══ DATA FOR ANALYSIS ══

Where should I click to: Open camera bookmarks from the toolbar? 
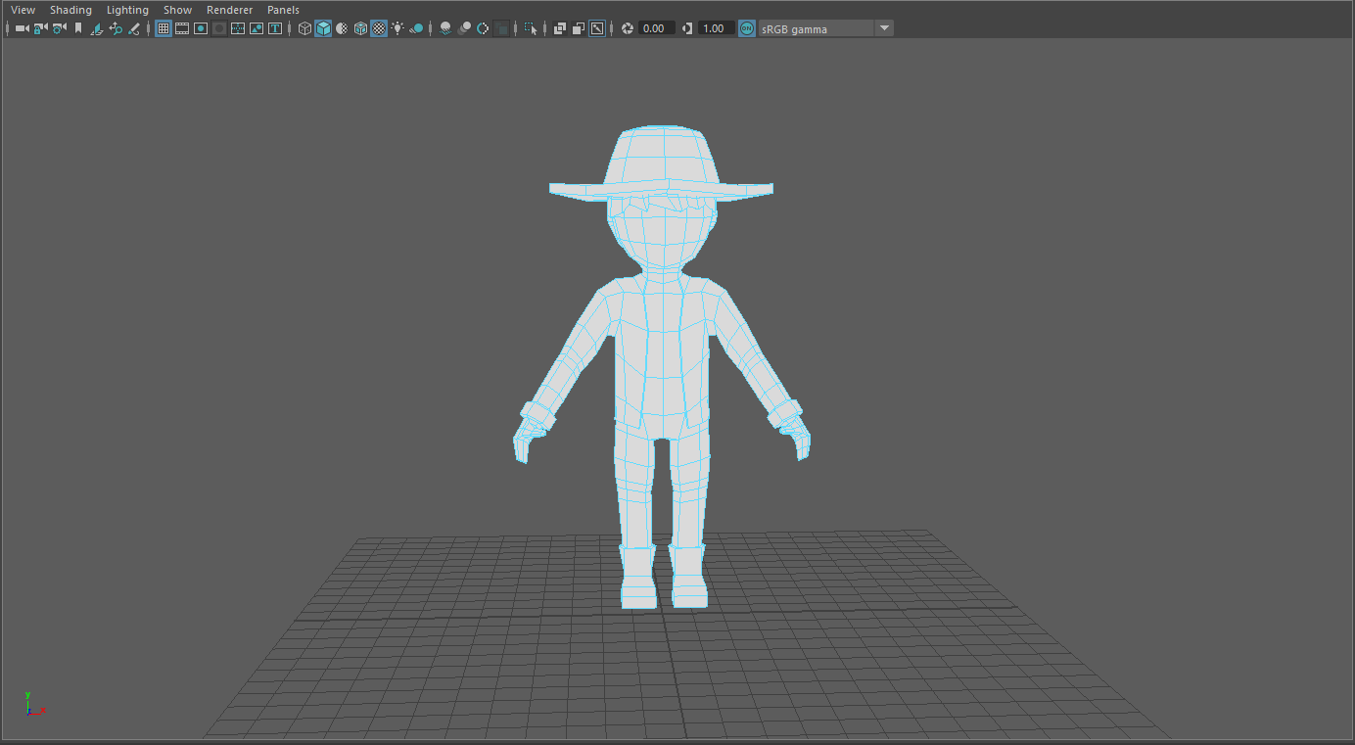[x=78, y=28]
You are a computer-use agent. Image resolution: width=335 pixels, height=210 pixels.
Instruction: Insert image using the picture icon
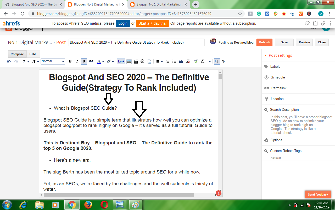(x=129, y=61)
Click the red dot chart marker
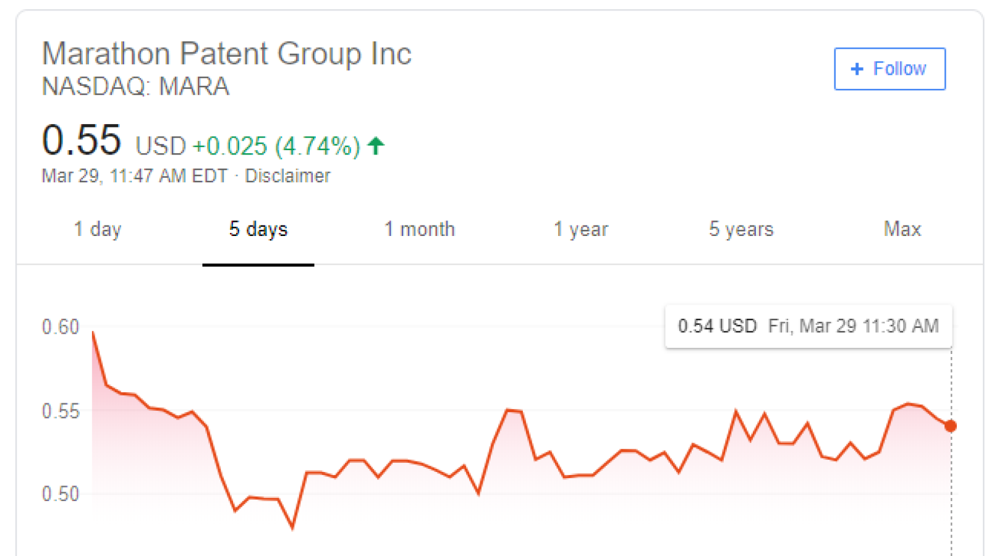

═══

## WHAT IS NEEDED
Return all the records exactly. Skip the pictures.

## EXERCISE RESULT
Where should I click to: Open camera bookmarks from the toolbar? 
[x=78, y=28]
You are a computer-use agent. Image resolution: width=335 pixels, height=210 pixels.
Instruction: Insert image using the picture icon
(x=129, y=61)
Click the red dot chart marker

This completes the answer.